» DIRECTIVE
Reproduce the data below verbatim, from its first line through the line containing "Looking at the image, I should click on (390, 588).", with both of those lines included.

» RECORD EXCERPTS
Content starts

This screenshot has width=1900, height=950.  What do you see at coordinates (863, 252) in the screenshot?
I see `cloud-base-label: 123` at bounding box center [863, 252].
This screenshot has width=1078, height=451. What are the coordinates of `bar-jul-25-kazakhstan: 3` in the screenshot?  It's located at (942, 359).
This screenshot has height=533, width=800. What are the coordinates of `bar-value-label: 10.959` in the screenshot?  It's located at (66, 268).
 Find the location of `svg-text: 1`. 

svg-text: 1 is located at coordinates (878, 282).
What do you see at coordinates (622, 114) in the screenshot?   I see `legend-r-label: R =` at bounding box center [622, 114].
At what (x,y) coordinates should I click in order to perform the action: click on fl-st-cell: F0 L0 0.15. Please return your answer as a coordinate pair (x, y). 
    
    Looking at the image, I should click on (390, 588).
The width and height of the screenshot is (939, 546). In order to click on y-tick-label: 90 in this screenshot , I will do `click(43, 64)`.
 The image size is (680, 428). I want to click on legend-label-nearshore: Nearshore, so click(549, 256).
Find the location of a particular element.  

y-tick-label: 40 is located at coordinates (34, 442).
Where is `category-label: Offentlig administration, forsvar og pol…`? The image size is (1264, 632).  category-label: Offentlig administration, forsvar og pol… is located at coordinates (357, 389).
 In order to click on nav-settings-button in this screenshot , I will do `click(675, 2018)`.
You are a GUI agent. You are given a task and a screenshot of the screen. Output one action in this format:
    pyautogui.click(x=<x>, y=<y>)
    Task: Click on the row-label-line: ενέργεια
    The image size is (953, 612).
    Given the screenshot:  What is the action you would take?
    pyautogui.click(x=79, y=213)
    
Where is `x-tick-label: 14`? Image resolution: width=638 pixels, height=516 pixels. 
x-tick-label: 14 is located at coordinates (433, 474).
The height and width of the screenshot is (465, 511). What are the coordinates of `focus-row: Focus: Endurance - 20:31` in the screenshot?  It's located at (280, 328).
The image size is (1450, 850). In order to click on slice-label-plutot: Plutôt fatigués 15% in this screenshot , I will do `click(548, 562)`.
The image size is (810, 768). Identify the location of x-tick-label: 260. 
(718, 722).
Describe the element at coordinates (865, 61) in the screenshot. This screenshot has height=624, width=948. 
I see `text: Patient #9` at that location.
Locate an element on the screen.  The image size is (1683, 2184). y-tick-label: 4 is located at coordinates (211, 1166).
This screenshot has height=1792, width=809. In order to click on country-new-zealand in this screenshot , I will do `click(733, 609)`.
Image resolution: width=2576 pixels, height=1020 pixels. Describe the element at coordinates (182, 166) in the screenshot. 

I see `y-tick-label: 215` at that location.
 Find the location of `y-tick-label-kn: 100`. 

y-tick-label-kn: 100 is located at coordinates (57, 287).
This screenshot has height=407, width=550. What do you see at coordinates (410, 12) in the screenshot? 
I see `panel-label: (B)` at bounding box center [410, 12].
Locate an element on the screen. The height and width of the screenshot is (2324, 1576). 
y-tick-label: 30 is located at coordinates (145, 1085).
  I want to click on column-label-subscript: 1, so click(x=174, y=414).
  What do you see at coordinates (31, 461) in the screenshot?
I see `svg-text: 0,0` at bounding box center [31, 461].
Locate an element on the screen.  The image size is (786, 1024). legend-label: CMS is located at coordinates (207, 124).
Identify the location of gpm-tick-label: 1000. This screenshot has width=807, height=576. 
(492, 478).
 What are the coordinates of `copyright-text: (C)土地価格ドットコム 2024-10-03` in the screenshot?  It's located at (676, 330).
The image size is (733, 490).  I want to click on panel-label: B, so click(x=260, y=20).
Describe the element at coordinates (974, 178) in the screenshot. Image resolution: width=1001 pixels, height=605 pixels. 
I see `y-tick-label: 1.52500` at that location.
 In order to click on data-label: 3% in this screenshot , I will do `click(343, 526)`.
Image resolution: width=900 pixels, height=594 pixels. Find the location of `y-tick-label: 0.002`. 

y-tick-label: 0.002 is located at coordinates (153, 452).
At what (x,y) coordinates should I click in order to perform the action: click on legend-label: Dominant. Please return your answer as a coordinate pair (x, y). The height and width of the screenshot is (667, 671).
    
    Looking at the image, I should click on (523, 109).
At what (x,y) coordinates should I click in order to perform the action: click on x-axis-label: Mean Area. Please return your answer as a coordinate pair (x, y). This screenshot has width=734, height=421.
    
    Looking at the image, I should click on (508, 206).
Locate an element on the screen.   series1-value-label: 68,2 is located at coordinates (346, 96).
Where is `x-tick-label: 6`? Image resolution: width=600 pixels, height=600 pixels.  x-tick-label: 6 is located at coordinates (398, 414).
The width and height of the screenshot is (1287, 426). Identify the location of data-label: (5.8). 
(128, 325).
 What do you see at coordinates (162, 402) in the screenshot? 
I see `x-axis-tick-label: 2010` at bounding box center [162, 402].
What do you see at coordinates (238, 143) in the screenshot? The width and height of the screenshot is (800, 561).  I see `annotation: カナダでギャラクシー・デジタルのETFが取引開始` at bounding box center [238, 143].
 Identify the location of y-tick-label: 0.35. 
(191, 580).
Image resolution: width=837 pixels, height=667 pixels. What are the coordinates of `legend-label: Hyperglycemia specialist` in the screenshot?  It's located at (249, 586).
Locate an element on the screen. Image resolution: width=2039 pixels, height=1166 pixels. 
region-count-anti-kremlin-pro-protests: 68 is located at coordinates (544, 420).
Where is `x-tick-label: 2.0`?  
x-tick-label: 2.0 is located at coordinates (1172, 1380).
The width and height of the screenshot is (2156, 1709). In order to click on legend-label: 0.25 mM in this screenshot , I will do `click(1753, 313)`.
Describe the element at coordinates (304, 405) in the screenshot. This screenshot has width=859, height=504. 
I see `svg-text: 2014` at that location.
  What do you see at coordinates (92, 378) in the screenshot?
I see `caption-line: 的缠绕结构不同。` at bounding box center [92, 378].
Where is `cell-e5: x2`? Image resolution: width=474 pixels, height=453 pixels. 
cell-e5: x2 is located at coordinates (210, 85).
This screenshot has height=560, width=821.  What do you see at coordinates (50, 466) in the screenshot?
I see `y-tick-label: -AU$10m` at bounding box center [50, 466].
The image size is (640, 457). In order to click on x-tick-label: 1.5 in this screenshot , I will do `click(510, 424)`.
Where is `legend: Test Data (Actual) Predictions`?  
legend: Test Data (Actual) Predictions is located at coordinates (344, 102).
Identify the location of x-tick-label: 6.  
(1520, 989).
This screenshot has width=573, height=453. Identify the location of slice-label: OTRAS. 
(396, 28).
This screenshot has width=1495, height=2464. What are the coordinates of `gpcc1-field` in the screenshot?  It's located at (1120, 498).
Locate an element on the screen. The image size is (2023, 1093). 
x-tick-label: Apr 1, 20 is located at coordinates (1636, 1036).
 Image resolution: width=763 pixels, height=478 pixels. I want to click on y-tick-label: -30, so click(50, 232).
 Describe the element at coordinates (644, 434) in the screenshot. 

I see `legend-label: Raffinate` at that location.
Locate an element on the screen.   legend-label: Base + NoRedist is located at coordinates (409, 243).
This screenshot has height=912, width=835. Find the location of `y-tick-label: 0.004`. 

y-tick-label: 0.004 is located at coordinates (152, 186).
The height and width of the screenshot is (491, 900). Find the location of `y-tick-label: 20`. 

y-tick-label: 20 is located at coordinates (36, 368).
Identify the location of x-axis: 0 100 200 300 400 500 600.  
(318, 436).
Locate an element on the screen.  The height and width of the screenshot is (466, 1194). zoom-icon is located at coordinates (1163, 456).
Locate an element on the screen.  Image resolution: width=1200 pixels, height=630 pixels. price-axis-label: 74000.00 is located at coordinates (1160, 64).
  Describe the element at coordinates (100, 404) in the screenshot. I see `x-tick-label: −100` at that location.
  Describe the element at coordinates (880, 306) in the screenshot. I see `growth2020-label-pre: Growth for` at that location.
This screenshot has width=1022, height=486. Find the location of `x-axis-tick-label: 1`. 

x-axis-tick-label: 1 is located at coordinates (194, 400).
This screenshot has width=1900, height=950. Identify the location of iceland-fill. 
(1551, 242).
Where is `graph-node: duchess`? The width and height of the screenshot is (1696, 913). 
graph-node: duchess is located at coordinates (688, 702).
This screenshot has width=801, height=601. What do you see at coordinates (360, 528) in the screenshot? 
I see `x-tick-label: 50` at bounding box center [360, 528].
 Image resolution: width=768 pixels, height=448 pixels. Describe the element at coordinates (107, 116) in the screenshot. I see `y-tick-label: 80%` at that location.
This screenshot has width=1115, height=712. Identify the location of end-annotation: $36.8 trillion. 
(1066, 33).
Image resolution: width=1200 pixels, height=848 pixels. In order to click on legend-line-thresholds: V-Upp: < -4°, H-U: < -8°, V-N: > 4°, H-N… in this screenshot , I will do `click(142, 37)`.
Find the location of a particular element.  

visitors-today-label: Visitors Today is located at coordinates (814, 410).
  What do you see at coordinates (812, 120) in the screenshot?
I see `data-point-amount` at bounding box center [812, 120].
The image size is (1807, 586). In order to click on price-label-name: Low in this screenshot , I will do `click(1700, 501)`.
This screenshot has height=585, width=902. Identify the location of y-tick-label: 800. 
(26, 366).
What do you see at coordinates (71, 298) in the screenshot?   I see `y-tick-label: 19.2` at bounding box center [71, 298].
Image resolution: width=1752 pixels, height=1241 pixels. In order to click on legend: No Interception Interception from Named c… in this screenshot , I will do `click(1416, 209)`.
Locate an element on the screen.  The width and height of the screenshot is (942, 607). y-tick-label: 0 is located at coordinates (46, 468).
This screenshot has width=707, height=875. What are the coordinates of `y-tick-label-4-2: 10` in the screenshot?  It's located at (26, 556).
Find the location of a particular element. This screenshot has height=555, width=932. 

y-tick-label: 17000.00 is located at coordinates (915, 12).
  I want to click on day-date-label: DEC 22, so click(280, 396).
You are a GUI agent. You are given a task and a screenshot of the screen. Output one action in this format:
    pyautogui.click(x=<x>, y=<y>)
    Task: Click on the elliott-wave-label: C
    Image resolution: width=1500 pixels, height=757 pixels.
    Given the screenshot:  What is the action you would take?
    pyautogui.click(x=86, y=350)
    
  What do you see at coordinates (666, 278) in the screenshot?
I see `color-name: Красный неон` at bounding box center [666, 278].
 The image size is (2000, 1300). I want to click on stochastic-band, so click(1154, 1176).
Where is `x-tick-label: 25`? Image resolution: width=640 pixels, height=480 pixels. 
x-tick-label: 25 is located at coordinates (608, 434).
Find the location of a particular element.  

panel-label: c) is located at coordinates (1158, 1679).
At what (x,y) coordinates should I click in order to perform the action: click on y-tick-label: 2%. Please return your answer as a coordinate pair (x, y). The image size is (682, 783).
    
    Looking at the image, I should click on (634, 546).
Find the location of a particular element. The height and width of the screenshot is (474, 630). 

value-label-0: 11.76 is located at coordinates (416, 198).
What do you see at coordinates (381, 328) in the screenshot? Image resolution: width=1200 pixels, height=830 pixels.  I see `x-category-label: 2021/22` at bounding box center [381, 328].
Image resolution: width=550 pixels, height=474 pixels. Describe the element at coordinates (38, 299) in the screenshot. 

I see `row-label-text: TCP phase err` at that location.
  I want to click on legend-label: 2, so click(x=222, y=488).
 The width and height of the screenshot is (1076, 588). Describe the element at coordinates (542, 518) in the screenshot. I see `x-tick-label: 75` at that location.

Content ends

» ANSWER TO THIS PROBLEM
This screenshot has width=1900, height=950.  What do you see at coordinates (863, 252) in the screenshot?
I see `cloud-base-label: 123` at bounding box center [863, 252].
This screenshot has width=1078, height=451. What are the coordinates of `bar-jul-25-kazakhstan: 3` in the screenshot?  It's located at (942, 359).
This screenshot has height=533, width=800. What are the coordinates of `bar-value-label: 10.959` in the screenshot?  It's located at (66, 268).
 Find the location of `svg-text: 1`. 

svg-text: 1 is located at coordinates (878, 282).
What do you see at coordinates (622, 114) in the screenshot?   I see `legend-r-label: R =` at bounding box center [622, 114].
At what (x,y) coordinates should I click in order to perform the action: click on fl-st-cell: F0 L0 0.15. Please return your answer as a coordinate pair (x, y). 
    
    Looking at the image, I should click on (390, 588).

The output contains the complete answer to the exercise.